Alguns enxadristas acompanhavam o desfecho da partida
(último jogo do torneio amador a terminar na 4ª rodada). Um dos jogadores que
estava olhando o jogo era o forte enxadrista de Jataí Aquiles Machado (campeão
brasileiro amador em 2012), mas, logo o cabeludo
recebeu a companhia de um ilustre jogador, o Tri-campeão goiano Guilherme
Bueno de Paula, pai do atual Bi-campeão goiano Rafael F. de Paula.
Luciano ainda estava analisando a posição, quando de repente, sem que
ninguém percebesse, ou pudesse interferir, Guilherme simplesmente pega a torre
de Luciano locada em c8, e a move para h8.
A reação foi instantânea:
Aquiles avisou “eles ainda estão jogando”, Luciano disse mais ou menos a mesma
coisa, eu fiquei sem saber o que dizia, e logo, todos rimos da atitude de
Guilherme, que visivelmente sem graça, parecia arrancar os cabelos, e lamentava
a atitude que havia tomado.
Guilherme é um enxadrista muito forte, e uma pessoa de
fino trato. Ele pensou que estávamos analisando, e por isso movimentou a torre.
Em nenhum momento houve má fé, e mais do que isso, foi simplesmente a cena mais
hilária que já presenciei (até o momento) na minha história como enxadrista. A
sorte do tricampeão é que a partida estava virtualmente empatada, e embora o
seu lance tenha sido muito ofensivo, a sequência do jogo “apesar de complexa”
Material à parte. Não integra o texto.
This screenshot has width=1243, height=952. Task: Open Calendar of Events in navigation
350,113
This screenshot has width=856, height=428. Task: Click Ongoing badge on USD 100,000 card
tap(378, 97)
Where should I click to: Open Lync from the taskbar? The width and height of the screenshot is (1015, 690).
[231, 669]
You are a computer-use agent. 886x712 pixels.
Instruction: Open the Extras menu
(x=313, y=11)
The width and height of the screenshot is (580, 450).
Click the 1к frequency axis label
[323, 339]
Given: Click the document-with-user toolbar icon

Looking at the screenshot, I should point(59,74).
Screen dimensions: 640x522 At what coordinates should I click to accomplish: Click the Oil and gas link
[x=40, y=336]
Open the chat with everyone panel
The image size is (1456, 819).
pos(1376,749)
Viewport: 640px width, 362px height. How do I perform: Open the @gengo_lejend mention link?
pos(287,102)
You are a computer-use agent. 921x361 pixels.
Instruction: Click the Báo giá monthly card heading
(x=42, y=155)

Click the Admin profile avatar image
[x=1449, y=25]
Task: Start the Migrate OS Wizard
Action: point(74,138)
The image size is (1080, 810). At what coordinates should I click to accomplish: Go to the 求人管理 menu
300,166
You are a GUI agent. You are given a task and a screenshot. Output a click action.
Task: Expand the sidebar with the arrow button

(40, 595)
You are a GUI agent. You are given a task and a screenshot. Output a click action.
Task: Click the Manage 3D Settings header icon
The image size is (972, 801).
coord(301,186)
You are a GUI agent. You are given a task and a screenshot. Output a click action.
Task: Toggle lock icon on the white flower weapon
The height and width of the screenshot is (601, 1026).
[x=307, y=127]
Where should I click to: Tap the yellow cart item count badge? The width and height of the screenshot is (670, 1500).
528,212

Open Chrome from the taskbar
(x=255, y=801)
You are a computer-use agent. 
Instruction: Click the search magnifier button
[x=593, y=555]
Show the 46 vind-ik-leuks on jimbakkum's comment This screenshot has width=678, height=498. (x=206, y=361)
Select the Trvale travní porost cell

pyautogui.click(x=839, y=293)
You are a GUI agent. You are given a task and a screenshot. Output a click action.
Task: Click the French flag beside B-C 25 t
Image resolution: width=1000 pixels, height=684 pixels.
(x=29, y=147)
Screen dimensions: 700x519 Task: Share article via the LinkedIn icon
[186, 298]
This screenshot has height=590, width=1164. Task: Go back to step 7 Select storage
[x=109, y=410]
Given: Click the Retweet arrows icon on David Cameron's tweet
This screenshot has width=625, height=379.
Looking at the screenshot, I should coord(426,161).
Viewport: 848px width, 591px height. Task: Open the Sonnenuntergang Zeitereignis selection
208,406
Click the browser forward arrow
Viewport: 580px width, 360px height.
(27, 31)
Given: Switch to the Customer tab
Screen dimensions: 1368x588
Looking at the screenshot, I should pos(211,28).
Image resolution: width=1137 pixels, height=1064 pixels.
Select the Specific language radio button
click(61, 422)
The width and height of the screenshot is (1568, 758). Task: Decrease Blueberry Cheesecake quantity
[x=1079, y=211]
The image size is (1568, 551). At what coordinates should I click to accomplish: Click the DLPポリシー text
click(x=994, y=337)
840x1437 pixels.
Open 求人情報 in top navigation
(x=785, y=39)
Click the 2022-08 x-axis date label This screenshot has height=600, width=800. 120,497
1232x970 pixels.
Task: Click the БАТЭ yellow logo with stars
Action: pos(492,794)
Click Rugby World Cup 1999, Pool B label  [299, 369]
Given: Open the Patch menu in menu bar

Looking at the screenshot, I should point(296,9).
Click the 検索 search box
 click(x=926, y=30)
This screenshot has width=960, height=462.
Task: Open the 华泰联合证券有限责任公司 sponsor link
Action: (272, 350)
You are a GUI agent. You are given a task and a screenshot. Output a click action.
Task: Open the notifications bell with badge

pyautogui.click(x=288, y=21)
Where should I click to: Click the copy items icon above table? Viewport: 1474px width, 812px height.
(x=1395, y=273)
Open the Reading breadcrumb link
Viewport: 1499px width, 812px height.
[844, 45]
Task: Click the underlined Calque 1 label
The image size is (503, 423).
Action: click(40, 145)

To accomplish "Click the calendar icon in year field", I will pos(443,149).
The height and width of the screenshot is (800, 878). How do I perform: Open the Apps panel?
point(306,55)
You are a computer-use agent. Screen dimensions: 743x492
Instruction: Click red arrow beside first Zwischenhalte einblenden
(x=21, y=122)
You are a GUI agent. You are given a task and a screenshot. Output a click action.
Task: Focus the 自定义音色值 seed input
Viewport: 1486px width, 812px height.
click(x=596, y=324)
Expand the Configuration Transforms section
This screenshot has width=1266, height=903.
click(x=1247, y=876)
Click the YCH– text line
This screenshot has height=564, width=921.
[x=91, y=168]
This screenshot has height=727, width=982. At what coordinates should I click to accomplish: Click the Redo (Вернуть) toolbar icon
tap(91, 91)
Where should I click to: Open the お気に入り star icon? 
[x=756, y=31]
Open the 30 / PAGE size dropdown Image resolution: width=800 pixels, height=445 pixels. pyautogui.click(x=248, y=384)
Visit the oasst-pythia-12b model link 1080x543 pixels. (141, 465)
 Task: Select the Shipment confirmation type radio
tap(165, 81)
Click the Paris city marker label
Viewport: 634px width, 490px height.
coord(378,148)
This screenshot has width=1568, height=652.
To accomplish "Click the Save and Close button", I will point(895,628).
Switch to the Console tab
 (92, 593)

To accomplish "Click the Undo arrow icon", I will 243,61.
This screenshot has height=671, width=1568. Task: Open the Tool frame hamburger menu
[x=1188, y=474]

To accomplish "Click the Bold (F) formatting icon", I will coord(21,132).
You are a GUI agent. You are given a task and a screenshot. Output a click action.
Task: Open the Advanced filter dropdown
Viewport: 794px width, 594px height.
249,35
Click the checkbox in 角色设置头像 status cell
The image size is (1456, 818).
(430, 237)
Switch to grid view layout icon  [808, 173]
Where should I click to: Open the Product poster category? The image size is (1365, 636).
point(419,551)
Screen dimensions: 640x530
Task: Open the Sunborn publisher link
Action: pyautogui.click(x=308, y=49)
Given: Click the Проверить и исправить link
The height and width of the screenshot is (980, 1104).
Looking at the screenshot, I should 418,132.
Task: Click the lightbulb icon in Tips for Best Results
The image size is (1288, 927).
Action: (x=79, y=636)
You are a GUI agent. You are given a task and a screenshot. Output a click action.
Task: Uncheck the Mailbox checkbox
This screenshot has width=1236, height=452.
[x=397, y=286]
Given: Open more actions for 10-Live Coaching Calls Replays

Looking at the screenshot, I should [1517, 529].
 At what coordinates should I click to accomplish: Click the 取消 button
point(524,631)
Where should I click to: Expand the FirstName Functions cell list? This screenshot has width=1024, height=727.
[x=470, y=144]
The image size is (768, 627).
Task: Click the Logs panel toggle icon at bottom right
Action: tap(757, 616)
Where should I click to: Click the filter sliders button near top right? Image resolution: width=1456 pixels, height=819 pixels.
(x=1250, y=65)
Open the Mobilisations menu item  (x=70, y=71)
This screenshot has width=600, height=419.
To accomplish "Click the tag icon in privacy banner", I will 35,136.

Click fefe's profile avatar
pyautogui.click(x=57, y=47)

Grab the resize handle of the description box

apontaria novamente para o empate.
Luciano que é muito cortês, não fez o “lance
de ajuda” que recebeu, e declaramos empate logo em seguida, para juntos rirmos
da situação que ocorreu. Foi algo muito divertido, e inesperado, e não poderia
deixar de contar essa história neste blog. Enxadristas goianos, quando
estiverem em apuros, chamem o Guilherme! (risos).